Home » Desserts » Chocolate Bundt Cake Recipe

Chocolate Bundt Cake Recipe

This chocolate bundt cake recipe is made with buttermilk, making it a delicious and moist cake. Perfect as is, but made even better with a dark chocolate ganache. A bit of espresso powder really brings out the chocolate flavor, making this cake the perfect chocolate bundt.

slice of chocolate bundt cake

I love adding buttermilk to bundt cakes. It gives them a nice tanginess and flavor, like this blueberry bundt cake that I make every spring.

If you make a purchase through one of the affiliate links, I make a few pennies at no extra cost to you. Questions? Please see disclosure for info.

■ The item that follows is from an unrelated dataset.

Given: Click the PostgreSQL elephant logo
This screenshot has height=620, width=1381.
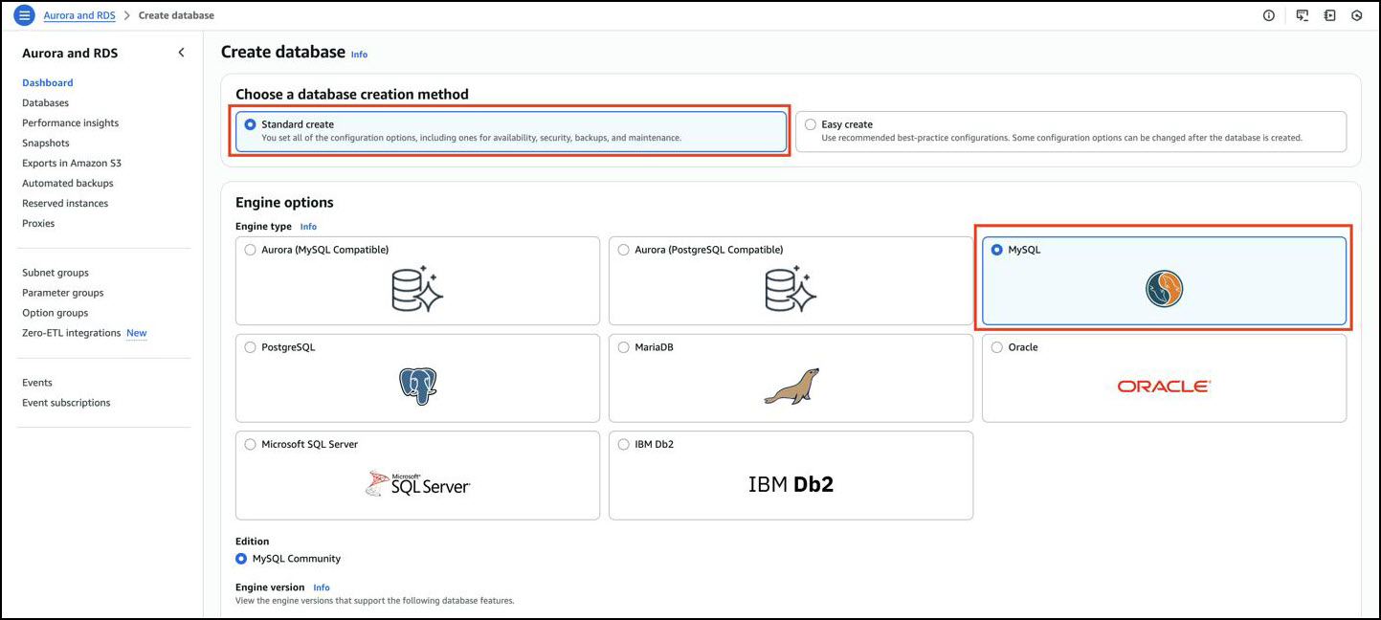Looking at the screenshot, I should (x=417, y=386).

Chocolate Bundt Cake Recipe with Buttermilk

Bundt pans can be a little tricky with all of their curves and crevices.

The most important step in making a bundt cake that doesn’t stick to the pan is the same with any other cake – butter and flour the pan carefully.

This takes more time than a round cake, but if you are careful to get in all of the edges, your cake will be the reward.

chocolate bundt cake recipe on cooling rack

No matter how many times I bake a cake, I hold my breath as I turn the cake over and wait for it to release. 

A slight panic usually starts to set in right before it finally slides out of the pan.  Because, with a bundt cake, you can’t really disguise it with frosting.

Although, no one really cares if it isn’t perfect. Everyone is just happy to eat cake.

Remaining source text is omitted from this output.